I had no idea I was so sick and had never been admitted to a hospital before.
If you stay in a hospital for an extended period, you take on and become part of a specific odor. To me, for all the care and cleaning, that odor which I helped create, becomes and obstacle to final health goals. I was still not keeping food down but I convinced them to let me go home.
After two weeks – with gratitude toward the staff in the Muscatine and UI Hospitals for essentially bringing me back to life – I move on to the next step.
Keeping hospitals going… All levels of Nurses, Aides, and Janitorial staffs are truly angels.

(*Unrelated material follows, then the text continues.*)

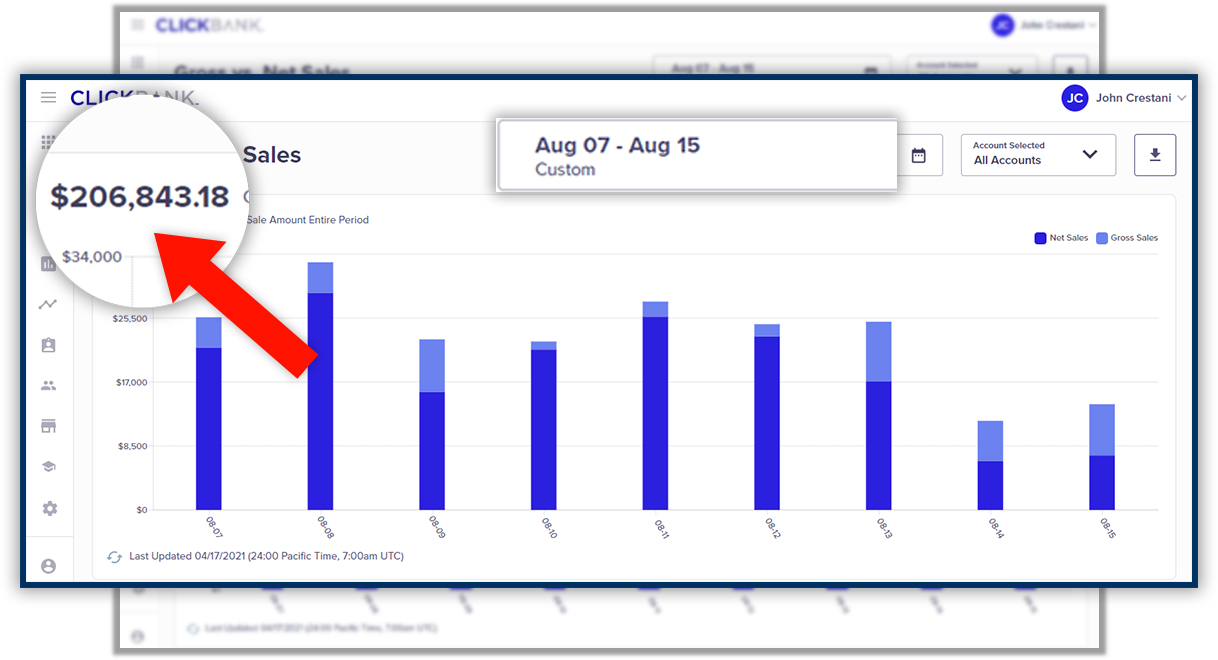Viewport: 1218px width, 660px height.
Task: Toggle the Gross Sales legend entry
Action: coord(1126,238)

In the 2 weeks I was in the hospital, I didn’t care to turn on the TV once. This was partially out of deference to a roommate, but more – I wanted nothing blocking or masking my communication with myself.
Is it just me?
I’ve always had warm hands and feet. From the date of surgery to almost exactly a week later, when I’m writing this… My extremities were cold. This afternoon when I lay still for an hour, I felt a warmth radiate through me as though I was coming in from the cold.
Maybe it is just warmer in my condo than the hospital; is it just me?
And then there is eating. I made a decision early on not to encourage visitors. Sitting in a hospital bed is tiring. From peeing in a hat to getting required walking, etc in – people pulling blood and taking blood pressure all times of the day and night – a hospital is no place to rest – and to me no real place for most visitors.
With my particular situation, I also have to learn to eat differently. No more snarfing food – a 3 minute banana needs to take 30 minutes. It takes me a good part of the day to figure out how to take my (currently all OTC) meds, and food. I’ve never done this before. A half cup of chicken noodle soup today took 20 minutes.